Alors que Bob Locksley et sa troupe traversent eux aussi la forêt de Fontainebleau au grand galop pour satisfaire à leur mission, ils sont pris en embuscade par un certain Godeffroy, un traitre anglo-français à la solde de Philippe V le roi de France, qui cherche à récupérer la couronne, la mettre sur sa tête et hurler qu'il est dorénavant le roi d'Angleterre en plus d'être celui de la France, surement à causse d'un complexe d'infériorité causé par les dimensions réduites de son sexe. Juste un petit peu de trivia sur l'acteur qui joue le grand méchant du film Godeffroy (que son frère et ses amis appelle Joe) : il s'agit de Mark Strong qui est devenu le grand méchant à la mode ces derniers mois. On peut le voir en grand méchant dans Sherlock Holmes et dans Kick Ass. Et comme rien n'est moins original que les idées à Hollywood, attendez-vous à le voir en grand méchant dans des tas de films à venir. Par exemple, un petit tour sur ses projets en cours et le voilà crédité en tant que Sinestro dans le futur Green Lantern (2011). Je ne connais pas Green Lantern, je suis pas fan des comics, mais un personnage qui s'appelle Sinestro (avec les idées moisies des auteurs des comics) doit forcément être le gros méchant de l'histoire. Donc attendez-vous à bouffer du Mark Strong à toutes les sauces dans les mois et les années à venir. Il aurait été approché pour jouer le dragon dans Le Hobbit : un voyage inattendu.

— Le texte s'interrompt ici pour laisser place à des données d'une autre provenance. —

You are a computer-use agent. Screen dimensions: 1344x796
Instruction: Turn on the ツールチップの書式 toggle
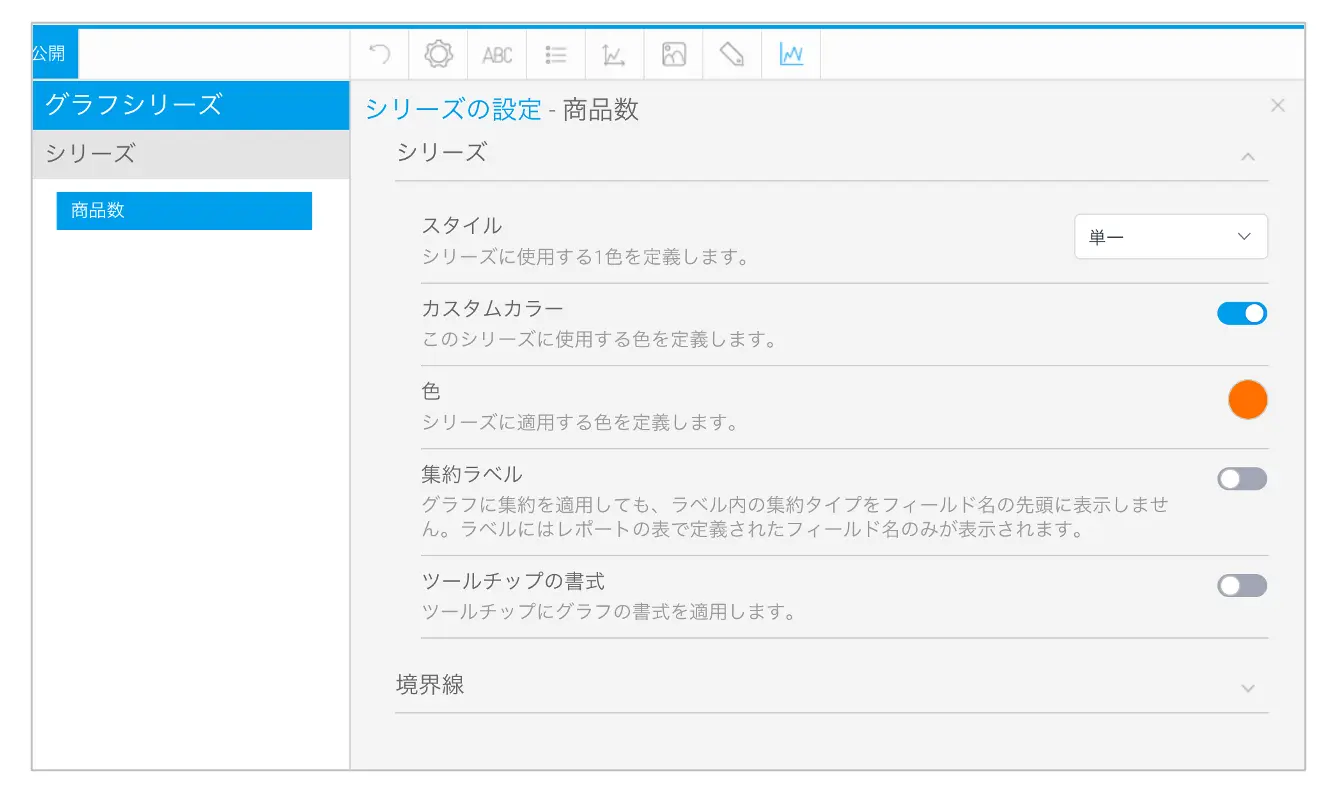tap(1241, 586)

Pour en revenir à Robin Hood, l'embuscade ne laisse aucun survivant, mais pas de chance pour les méchants car Robin et ses 4 potes (dont un certain Petit Jean qui se trouve être vachement balèze) ont tout vu. Avec leur talent à l'arc, ils crèvent facilement les méchants et récupèrent la couronne. Ensuite, Robert Locksley, le vrai, mourant, donne pour mission à Robin de ramener la couronne à Londres, mais aussi de ramener sa précieuse épée à son père, Walter Locksley (interprété par un MAX VON SYDOW en roue libre). Un pacte de sang se crée car Robin s'ouvre la main en prenant l'épée (dont la garde est abimée) des mains de Robert. C'est un pacte de sang, donc il ne peut plus reculer, l'honneur dicte sa conduite, c'est un homme d'honneur, il ira jusqu'au bout de sa mission pour honorer ce pacte car son honneur est tout ce qu'il lui reste.

A partir de là, un quiproquo se crée car Robin décide de se faire passer pour Robert. Ce stratagème lui permet d'arriver plus facilement en Angleterre, de ramener la couronne et d'éviter d'être soupçonné d'avoir instigué l'embuscade. Mais il n'a pas de chance. Sans le savoir, Russell est connu "comme le loup blanc" en Angleterre (là aussi gros trou scénaristique dans le film et expédié comme si de rien n'était) et c'est William Hurt, dont la classe relève l'éclat d'un film qui se ternit de minute en minute, qui le premier se rend compte de la supercherie. Mais il ne dit rien car il sait que de grands desseins ont été prévus pour un Robin qui ne s'attend pas à ce qui va lui arriver.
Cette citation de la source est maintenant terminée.